How practicing gratitude can help you through times of difficulty and stress

There have been multiple occasions this year where I have found myself staring at an email or a news article in shock about what was happening in the world and wanting nothing more than for this chaos to end. 

The hardest hit was receiving the email that told us Azusa Pacific University was switching to an online format for the Fall 2020 semester. This email came only a mere six days after students were notified of their housing assignments. My first reaction? Frustration, anger and sadness. Though tempted to dwell on these feelings, I chose to switch my thinking around and find the good in staying home and doing school online.

This was not easy. Changing your mindset when all you want to do is pout and wallow in self-pity is difficult. It took some deep-breathing, fresh air and hard reflection, but eventually, I came to a place of gratitude and contentment. 

Trying to turn a negative situation into a positive one often feels forced and fruitless. Sometimes, we need to sit with sad feelings and let ourselves feel the extent of our emotions. But we can’t live in feelings of frustration and self-pity, especially when it comes to the things we cannot change. When faced with situations that are out of our control, our perspective is the one thing we still have control over.

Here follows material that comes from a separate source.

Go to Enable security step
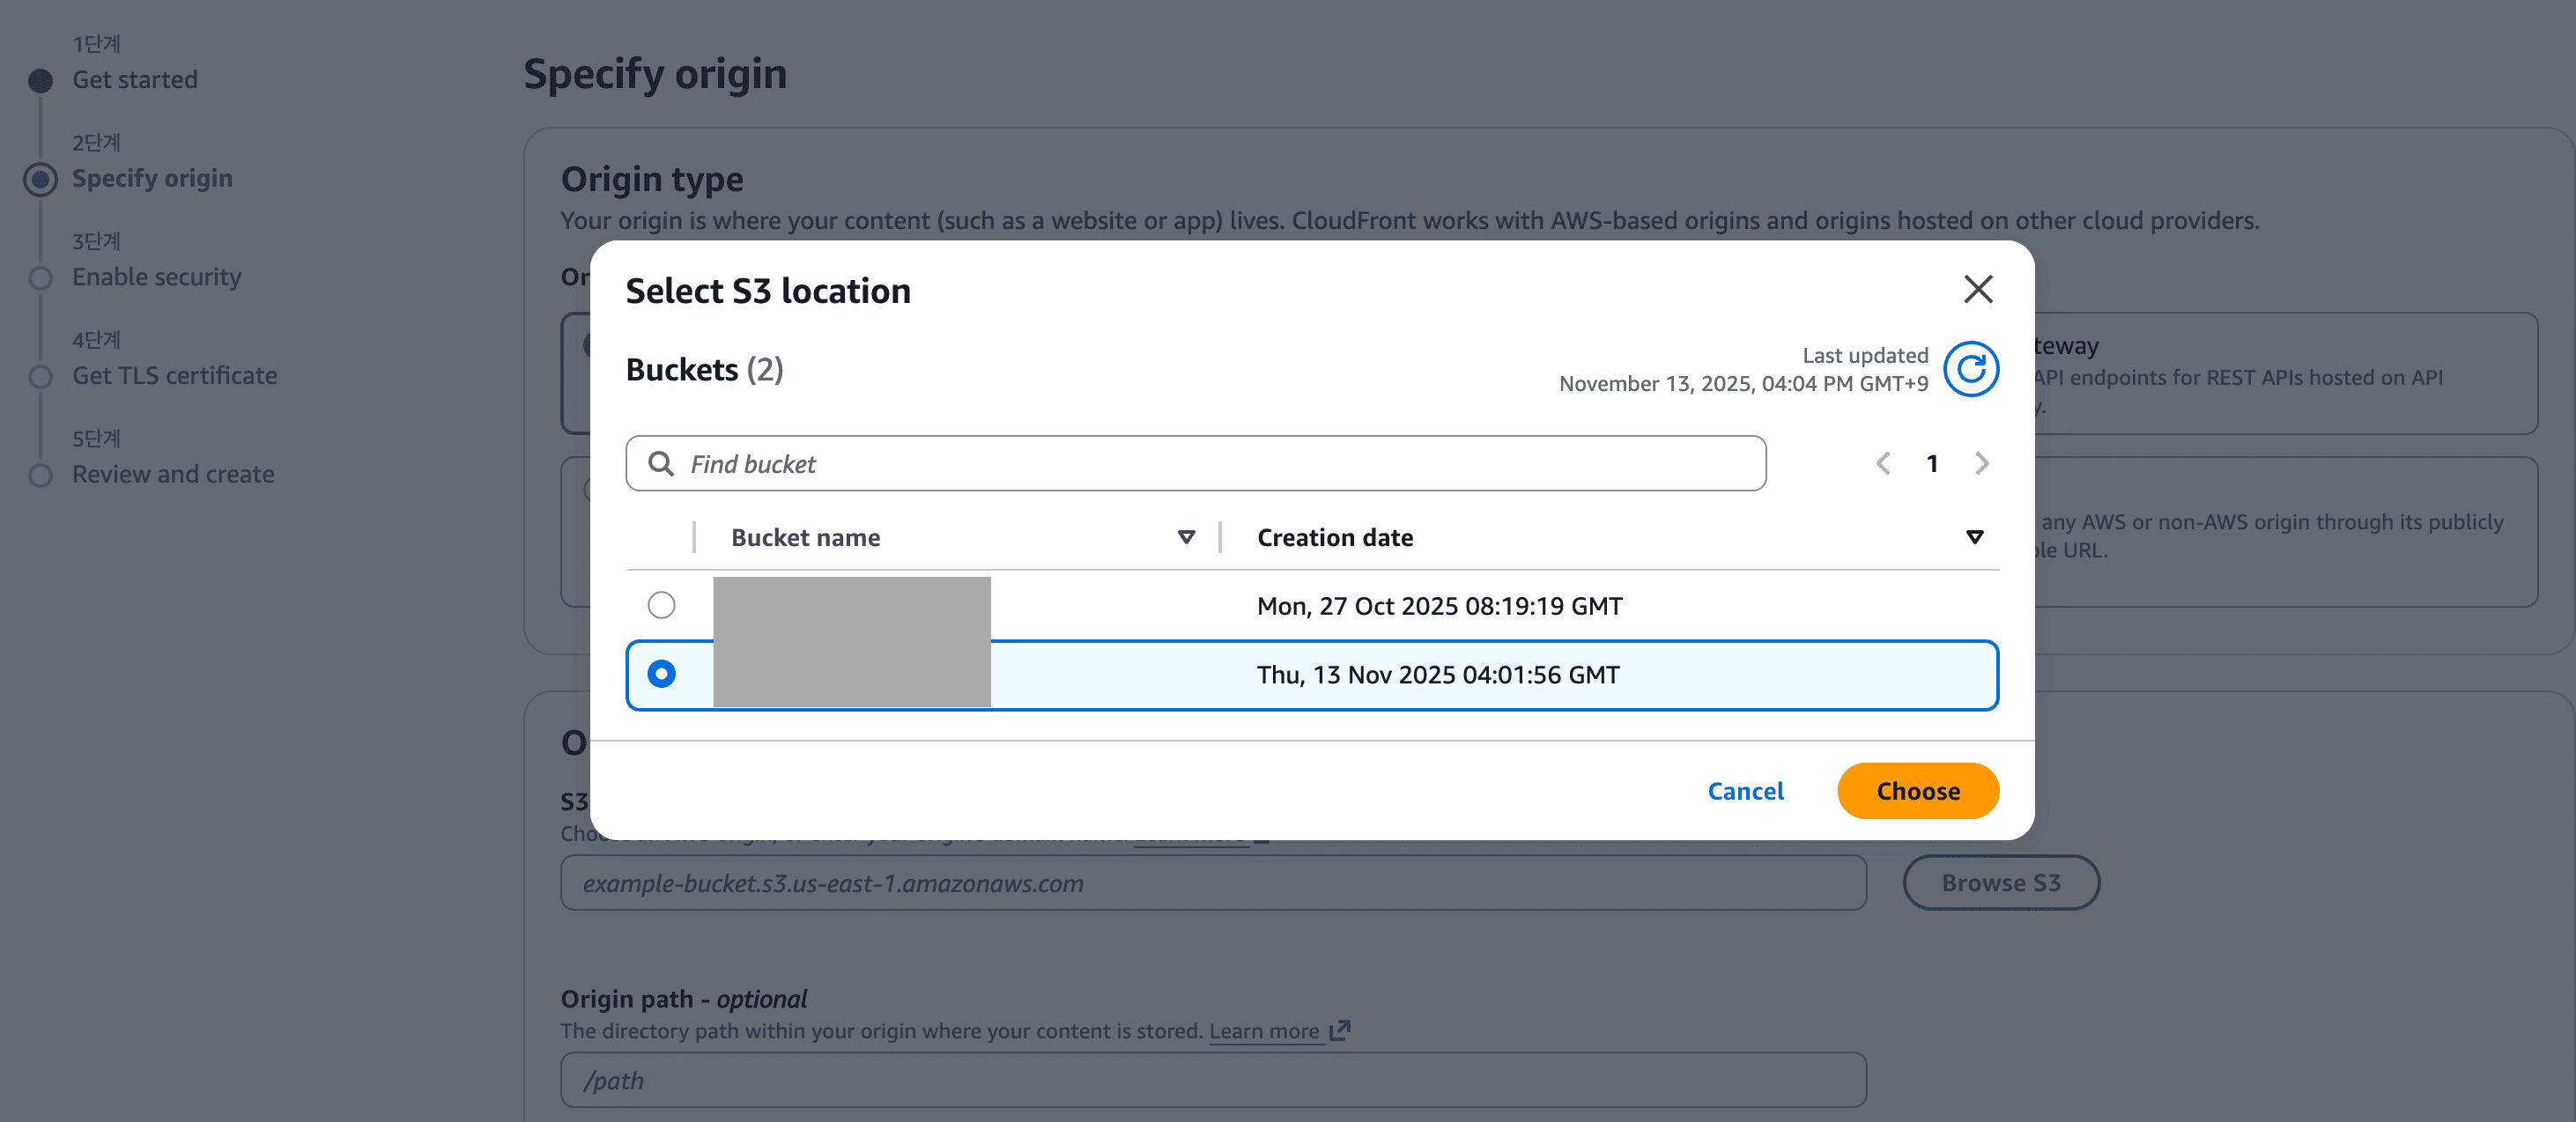tap(157, 277)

Dr. Caroline Leaf, a Christian neurologist, said in her book titled “Switch on Your Brain” that, “we cannot control the events and circumstances of our lives, but we can control our reactions. Don’t be reactive; take time to slow down and think.” 

Leaf reminds us that we often face situations that are out of our control. When this happens, we must not let negative feelings and attitudes get the better of us. Instead, take the time to slow down and think about them. 

“Our five senses activate an emotional response almost immediately, but if we don’t take the time to process them, the unprocessed emotion will dominate,” Leaf writes.

Our first reactions are emotional ones. If we don’t slow our minds down and give ourselves room to process, it will be more difficult to cultivate a positive attitude.

After discovering APU was moving to online courses for Fall 2020, I chose to slow down, think through my situation and focus on the silver linings instead of everything I was upset about. Choosing to focus my attention on the positive aspects of my situation — no matter how small — brought me a greater sense of peace and contentment. 

“Whatever you think about the most will grow, so the more the cycle moves with a particular thought, the stronger it grows,” Leaf said. 

 Because I chose to think about the benefits and silver linings of staying home, my sense of contentment rose more than if I had chosen to dwell on my feelings of frustration and disappointment.

Even though I’ve been able to stay positive about staying home for school, I still catch myself stuck in a cycle of thoughts that are negative when it comes to life in 2020. While it’s easy to read Leaf’s advice and feel inspired to incorporate more positive thinking into our lives, it’s much harder in practice.

However, there are practical solutions to combat negative thoughts and feelings that help you shift your mindset from one of discontentment to gratitude.

One way to cope with the torrent of negativity we are met with on a daily basis is by practicing gratitude. Intentionally practicing gratitude can increase feelings of well-being, protect us against burnout and counteract materialism, according to the Greater Good Science Center at UC Berkeley. One way to start practicing gratitude is by writing down three things you’re grateful for every night, also known as gratitude journaling.

Gratitude journaling is something I practiced throughout high school until it subconsciously became a habit of mine. Even after I stopped writing down the things I was grateful for, I still reflected on them each night and gave thanks to God for them.

Recently, I’ve picked back up the practice of journaling three things I’m grateful for at night before I go to sleep in order to combat negative thoughts and stress. It is a simple practice that doesn’t require much, yet it can shift your perspective in powerful ways and produce positive effects on your overall mental health and wellbeing, according to Summer Allen, a researcher and writer with the Greater Good Science Center at UC Berkeley. 

This exercise can be even more effective when you challenge yourself to look for new things each day. Looking for new things to be grateful for can help draw your attention to the areas in your life that you may take for granted or overlook, and it might also change how you go about your day. Instead of focusing on the bad taking place, you will start actively looking for the good. 

Gratitude may not be a cure-all for negative thinking or dealing with hardship. However, Psychology Today said that there are mental and physical benefits to implementing this practice.  Even writing in a gratitude journal only once a week — with a longer list — can improve your outlook, mood and sleep.

If you find yourself struggling with stress, sadness or other troubles that come with adjusting to online school and living through a pandemic, try practicing gratitude. Start writing down the things that you’re thankful for, both the big and the seemingly insignificant, and take note of how your perspective starts to change.